TIPS gaining new respect from nervous investors


FOR MUCH of their existence, Treasury inflation-protected securities haven't generated much excitement among investors, and there was even talk at one point of killing off the bonds.

When the government introduced TIPS in 1997, the stock market was raging and gains of 20 percent or more were far more alluring than these complicated bonds that promise to keep up with inflation.

Back then, too, the government enjoyed a surplus, so there wasn't an urgency to raise money by issuing the bonds.

And it was only a year ago that investors were far more worried more about deflation - or falling prices - than inflation.

"We had such a scare with deflation, that to try to protect yourself against something that was not really a problem didn't seem like such a good idea," said Paul Corbin, head of fixed income at Brown Advisory in Baltimore.

But that's changed. The deficit is soaring. Deflation fears are dead. Investors, now faced with the prospect of rising interest rates and higher inflation, have new-found respect for TIPS.

Money has been pouring into TIPS and mutual funds that invest in them. For example, for the first three months of this year, about $4.6 billion flowed into TIPS funds, compared with $1.6 billion for the first quarter the year before, according to estimates by Lipper Inc., the mutual fund tracking company.

As demand has risen, so has the number of TIPS funds. Of the 21 TIPS funds today, a third were created since last year, according to Lipper.

The TIPS market is expanding in other ways, too. The Treasury Department announced recently that in addition to the current 10-year TIPS, it will begin offering 5-year and 20-year TIPS this year.

TIPS are complex. They are backed by the U.S. government so there's no credit risk.

Basically, the bond pays a fixed-rate of interest, called the coupon, during its life. This income is paid out twice a year to investors.

The sweetener is that the principal is regularly adjusted for inflation based on the Consumer Price Index. Investors don't pocket the increase in principal until the bond matures.

Still, as the principal grows over time, so will the amount investors collect every six months in interest.

"It comes as close to being the perfect investment as you can get," said Harold Evensky, a financial planner in Coral Gables, Fla. "Bonds are typically a place we invest to preserve capital, and equities are where we invest for real return - return over inflation.
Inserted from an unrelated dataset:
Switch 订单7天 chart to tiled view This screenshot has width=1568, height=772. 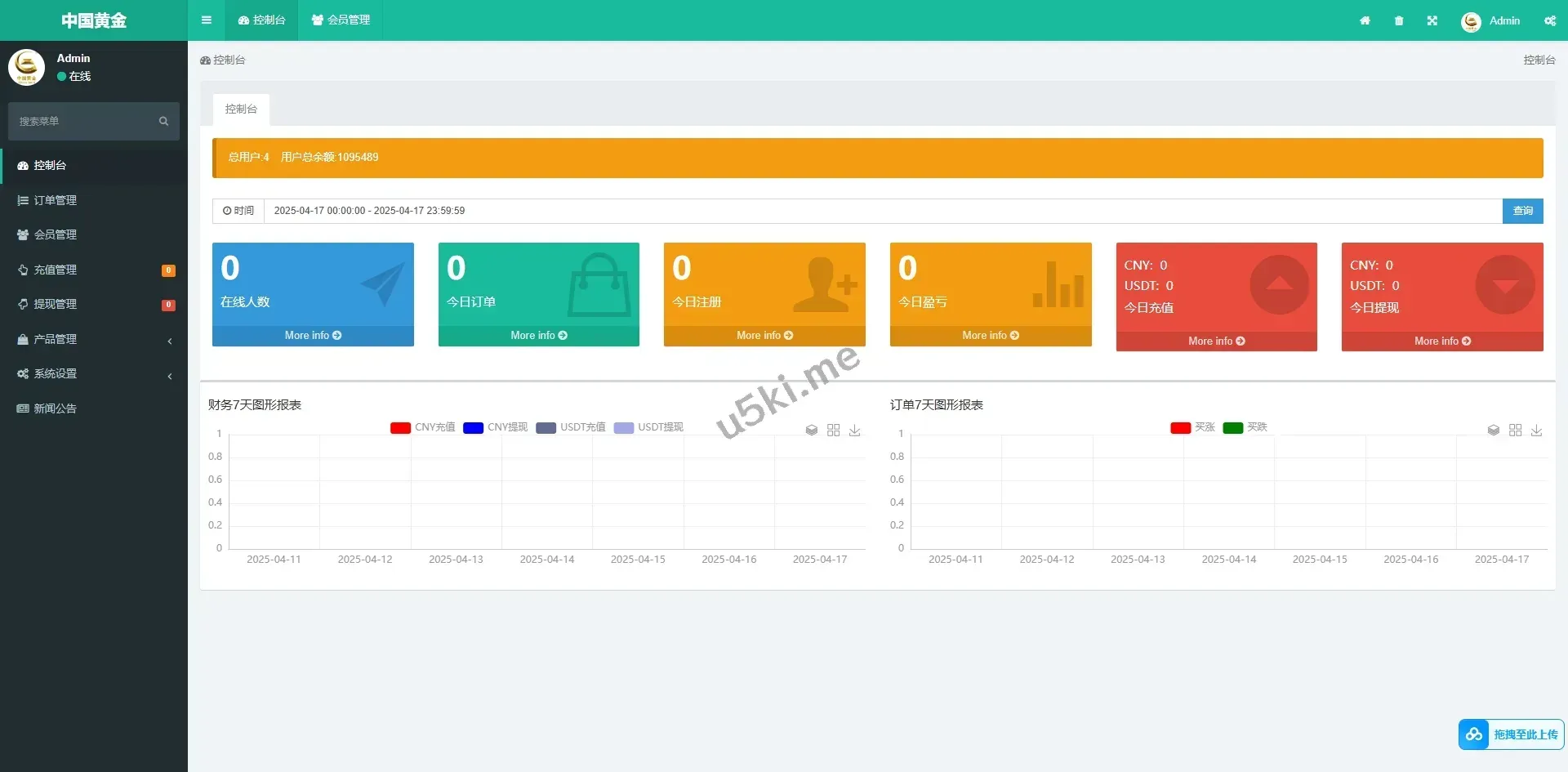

A TIP provides both."

Ken Volpert, co-manager of the Vanguard Inflation-Protected Securities Fund, said TIPS are like a new asset class because they tend not to closely track the movement of stocks and investment-grade bonds.

"The primary reason to buy them is because of their diversification," Volpert said.

Some suggest as demand for TIPS has grown, the bonds are getting pricey compared with standard Treasury bonds.

Last week, for example, the real yield on 10-year TIPS was about 2.1 percent, Corbin said. (Real yield is a combination of the coupon rate plus the market price, which can go up or down.)

In comparison, the yield on a regular 10-year Treasury was about 4.8 percent, Corbin said. The difference - 2.7 percent - is the expectation for inflation.

Investors come out ahead with TIPS if annual inflation is higher than 2.7 percent. If it's lower, then the conventional Treasury bond would turn out to be the better investment.

"If rates go up because inflation is going up, TIPS will do great," said John Brynjolfsson, who manages the largest TIPS fund, the PIMCO Real Return Bond Fund, with $11 billion in assets.

But if the Federal Reserve aggressively raises interest rates to head off inflation, then both conventional bond and TIPS "will suffer the wrath of the Fed," Brynjolfsson said.

Other factors, and drawbacks:

Taxes. As with other Treasury bonds, investors don't pay state or local taxes on TIPS income. They will pay federal taxes on the interest income received twice a year.

But TIPS have another twist. Any increases in principal during the year because of inflation will be taxed at that time, even though investors won't receive that money until later.

This is one reason why experts advise holding TIPS in tax-sheltered accounts, such as an individual retirement account or 401(k).

Funds vs. individual TIPS. Investors can buy individual TIPS directly from the Treasury at for a minimum investment of $1,000. The initial investment in a TIPS fund can be as little as $50 provided investors make regular, automatic investments.

One advantage of a TIPS fund is that mutual funds are required to distribute all taxable income each year, experts said. That means mutual fund investors will receive interest income plus any adjustments in principal each year.

Like with all bond funds, investors potentially can lose their principal in a TIPS fund, depending on market conditions when they sell their shares. Likewise, if they sell an individual bond before it matures, the amount they get will be determined by the market.

Inflation rate. Federal Reserve Chairman Alan Green- span is among those who say the Consumer Price Index overstates inflation. He has suggested changes.

If the CPI were revised to reflect a lower rate of inflation, that could be devastating to TIPS, said Susan B. Fulton, a portfolio manager in Bethesda.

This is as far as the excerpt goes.